Increased Interleukin 18-Dependent Immune Responses Are Associated With Myopericarditis After COVID-19 mRNA Vaccination

Abstract

Myocarditis and myopericarditis may occur after COVID-19 vaccination with an incidence of two to twenty cases per 100,000 individuals, but underlying mechanisms related to disease onset and progression remain unclear. Here, we report a case of myopericarditis following the first dose of the mRNA-1273 COVID-19 vaccine in a young man who had a history of mild COVID-19 three months before vaccination. The patient presented with chest pain, elevated troponin I level, and electrocardiogram abnormality. His endomyocardial biopsy revealed diffuse CD68+ cell infiltration. We characterized the immune profile of the patient using multiplex cytokine assay and flow cytometry analysis. Sex-matched vaccinated individuals and healthy individuals were used as controls. IL-18 and IL-27, Th1-type cytokines, were highly increased in the patient with COVID-19 vaccine-related myopericarditis compared with vaccinated controls who experienced no cardiac complications. In the patient, circulating NK cells and T cells showed an activated phenotype and mRNA profile, and monocytes expressed increased levels of IL-18 and its upstream NLRP3 inflammasome.
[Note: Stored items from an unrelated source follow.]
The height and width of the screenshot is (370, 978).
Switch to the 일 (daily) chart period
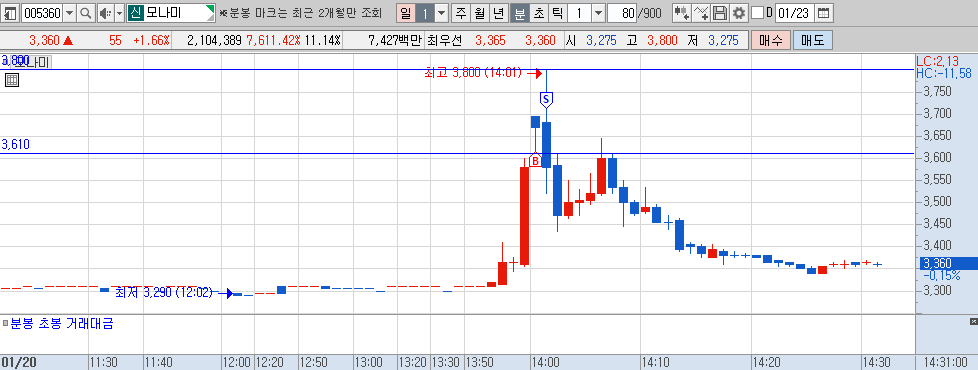405,12
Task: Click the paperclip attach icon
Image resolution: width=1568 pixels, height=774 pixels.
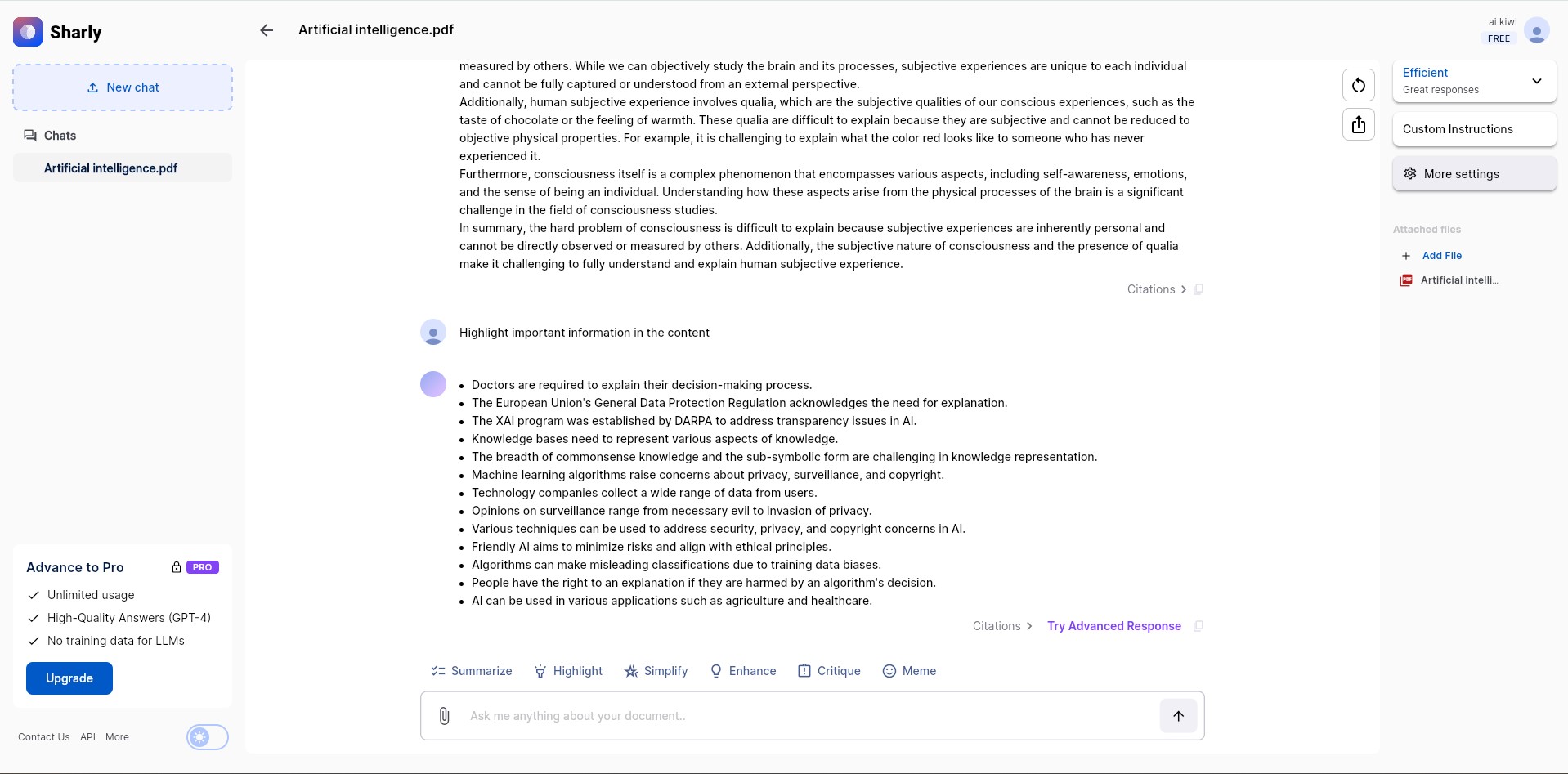Action: tap(444, 716)
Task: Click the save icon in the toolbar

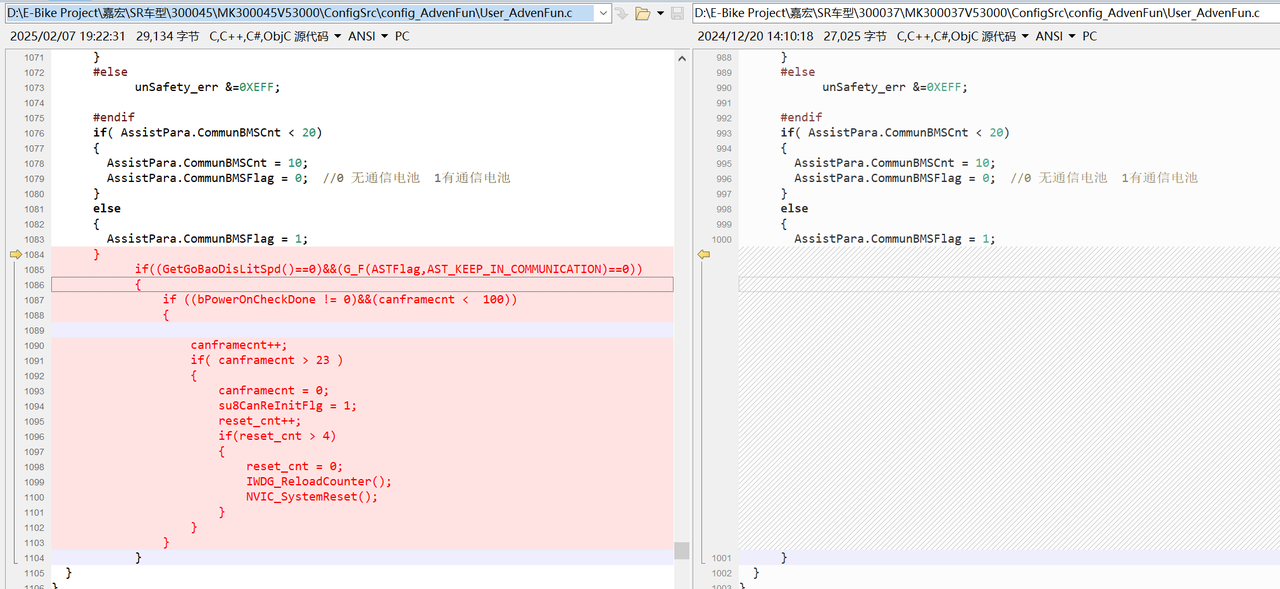Action: coord(676,13)
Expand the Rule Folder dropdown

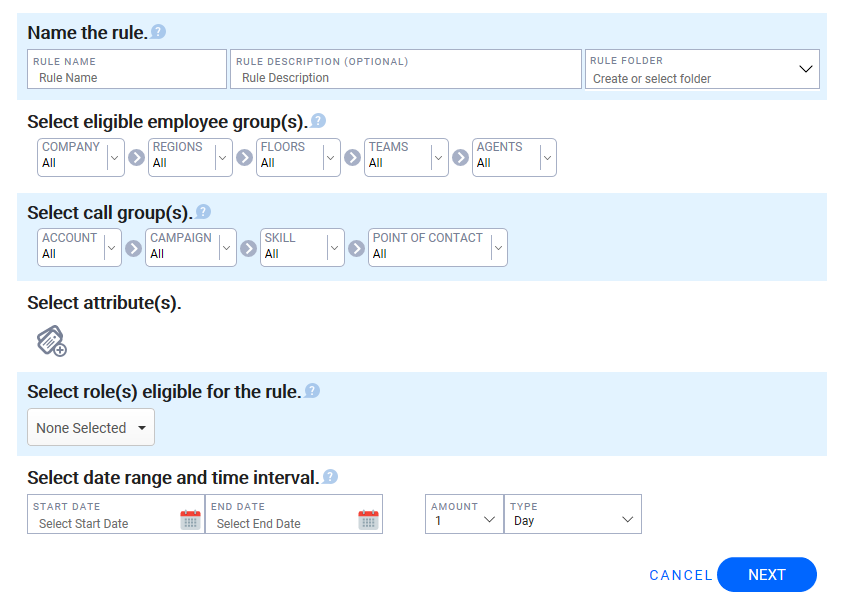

We found that recombinant IL-18 administration into mice caused mild cardiac dysfunction and activation of NK cells and T cells in the hearts, similar to the findings in the patient with myopericarditis after COVID-19 mRNA vaccination. Collectively, myopericarditis following COVID-19 mRNA vaccination may be associated with increased IL-18-mediated immune responses and cardiotoxicity.